→ TASK OBJECTIVE
For every line below that includes the word "computer", add one; report the final number and nothing else.

Dataset entries
╭──
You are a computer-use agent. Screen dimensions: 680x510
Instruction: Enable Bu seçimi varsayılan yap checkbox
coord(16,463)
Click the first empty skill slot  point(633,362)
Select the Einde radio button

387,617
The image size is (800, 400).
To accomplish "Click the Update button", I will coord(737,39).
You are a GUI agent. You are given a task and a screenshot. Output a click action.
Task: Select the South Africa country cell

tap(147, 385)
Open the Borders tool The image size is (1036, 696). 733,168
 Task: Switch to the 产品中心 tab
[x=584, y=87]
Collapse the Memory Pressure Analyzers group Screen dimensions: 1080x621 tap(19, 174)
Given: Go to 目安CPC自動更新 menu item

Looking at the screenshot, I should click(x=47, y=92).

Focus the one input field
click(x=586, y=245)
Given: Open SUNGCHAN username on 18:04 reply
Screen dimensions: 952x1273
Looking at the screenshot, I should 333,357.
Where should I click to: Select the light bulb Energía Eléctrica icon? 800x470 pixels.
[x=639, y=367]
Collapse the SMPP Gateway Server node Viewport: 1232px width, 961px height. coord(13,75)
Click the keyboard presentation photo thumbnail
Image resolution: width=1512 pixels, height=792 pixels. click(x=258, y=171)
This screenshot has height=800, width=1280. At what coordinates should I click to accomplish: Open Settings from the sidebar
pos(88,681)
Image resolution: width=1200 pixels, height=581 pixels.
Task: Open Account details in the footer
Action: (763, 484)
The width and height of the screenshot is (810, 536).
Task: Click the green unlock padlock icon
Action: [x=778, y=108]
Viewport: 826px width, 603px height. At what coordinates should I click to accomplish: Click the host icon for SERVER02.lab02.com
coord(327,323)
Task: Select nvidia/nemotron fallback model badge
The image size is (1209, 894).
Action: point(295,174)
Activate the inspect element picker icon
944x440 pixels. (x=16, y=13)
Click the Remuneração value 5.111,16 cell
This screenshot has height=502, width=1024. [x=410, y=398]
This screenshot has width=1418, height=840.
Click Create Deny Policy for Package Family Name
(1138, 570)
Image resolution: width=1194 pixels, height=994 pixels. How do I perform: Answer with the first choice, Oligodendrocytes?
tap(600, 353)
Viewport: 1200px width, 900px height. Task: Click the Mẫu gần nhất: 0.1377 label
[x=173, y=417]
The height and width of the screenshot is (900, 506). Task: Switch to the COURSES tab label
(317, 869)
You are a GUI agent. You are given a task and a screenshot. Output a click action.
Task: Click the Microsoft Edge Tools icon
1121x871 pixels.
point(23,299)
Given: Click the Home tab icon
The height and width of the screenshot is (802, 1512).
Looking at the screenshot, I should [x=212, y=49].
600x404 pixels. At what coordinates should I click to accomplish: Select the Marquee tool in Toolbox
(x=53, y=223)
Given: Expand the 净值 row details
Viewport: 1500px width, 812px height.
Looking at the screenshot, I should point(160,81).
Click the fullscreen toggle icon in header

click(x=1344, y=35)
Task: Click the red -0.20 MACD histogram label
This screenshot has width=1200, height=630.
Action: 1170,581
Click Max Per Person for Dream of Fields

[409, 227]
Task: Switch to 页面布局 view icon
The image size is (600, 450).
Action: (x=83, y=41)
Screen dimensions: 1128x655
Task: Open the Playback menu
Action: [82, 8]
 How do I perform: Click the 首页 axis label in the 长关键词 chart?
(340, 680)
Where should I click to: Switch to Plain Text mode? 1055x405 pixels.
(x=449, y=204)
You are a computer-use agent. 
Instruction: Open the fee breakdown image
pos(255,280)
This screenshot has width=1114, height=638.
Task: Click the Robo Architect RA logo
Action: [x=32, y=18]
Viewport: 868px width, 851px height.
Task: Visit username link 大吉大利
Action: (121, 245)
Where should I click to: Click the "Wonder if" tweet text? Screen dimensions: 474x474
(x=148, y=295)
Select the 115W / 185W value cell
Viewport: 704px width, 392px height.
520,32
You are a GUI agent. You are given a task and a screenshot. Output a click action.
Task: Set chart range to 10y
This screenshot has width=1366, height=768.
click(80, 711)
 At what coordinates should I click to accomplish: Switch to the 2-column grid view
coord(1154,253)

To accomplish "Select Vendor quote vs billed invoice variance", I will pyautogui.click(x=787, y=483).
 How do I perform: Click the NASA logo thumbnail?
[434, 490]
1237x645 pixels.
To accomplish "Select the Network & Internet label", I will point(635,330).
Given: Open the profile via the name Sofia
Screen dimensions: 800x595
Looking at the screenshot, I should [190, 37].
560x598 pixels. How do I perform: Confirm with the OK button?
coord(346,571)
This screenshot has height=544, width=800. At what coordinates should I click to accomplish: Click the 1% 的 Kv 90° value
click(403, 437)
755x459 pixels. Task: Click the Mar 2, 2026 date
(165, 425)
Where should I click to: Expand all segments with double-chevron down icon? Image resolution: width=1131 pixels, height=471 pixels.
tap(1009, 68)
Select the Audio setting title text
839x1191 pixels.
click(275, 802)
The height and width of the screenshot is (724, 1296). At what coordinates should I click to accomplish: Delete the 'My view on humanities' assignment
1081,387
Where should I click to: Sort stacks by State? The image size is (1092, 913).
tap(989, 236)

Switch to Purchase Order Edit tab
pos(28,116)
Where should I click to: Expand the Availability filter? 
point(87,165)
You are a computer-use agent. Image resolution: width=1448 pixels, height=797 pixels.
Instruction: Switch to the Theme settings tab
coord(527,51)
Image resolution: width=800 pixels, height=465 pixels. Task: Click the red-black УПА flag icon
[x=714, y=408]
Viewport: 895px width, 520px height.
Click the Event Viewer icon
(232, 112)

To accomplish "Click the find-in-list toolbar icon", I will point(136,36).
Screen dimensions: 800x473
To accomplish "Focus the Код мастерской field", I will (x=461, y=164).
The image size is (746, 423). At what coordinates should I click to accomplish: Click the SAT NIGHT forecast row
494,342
╰──
→ SOLVED PROBLEM
3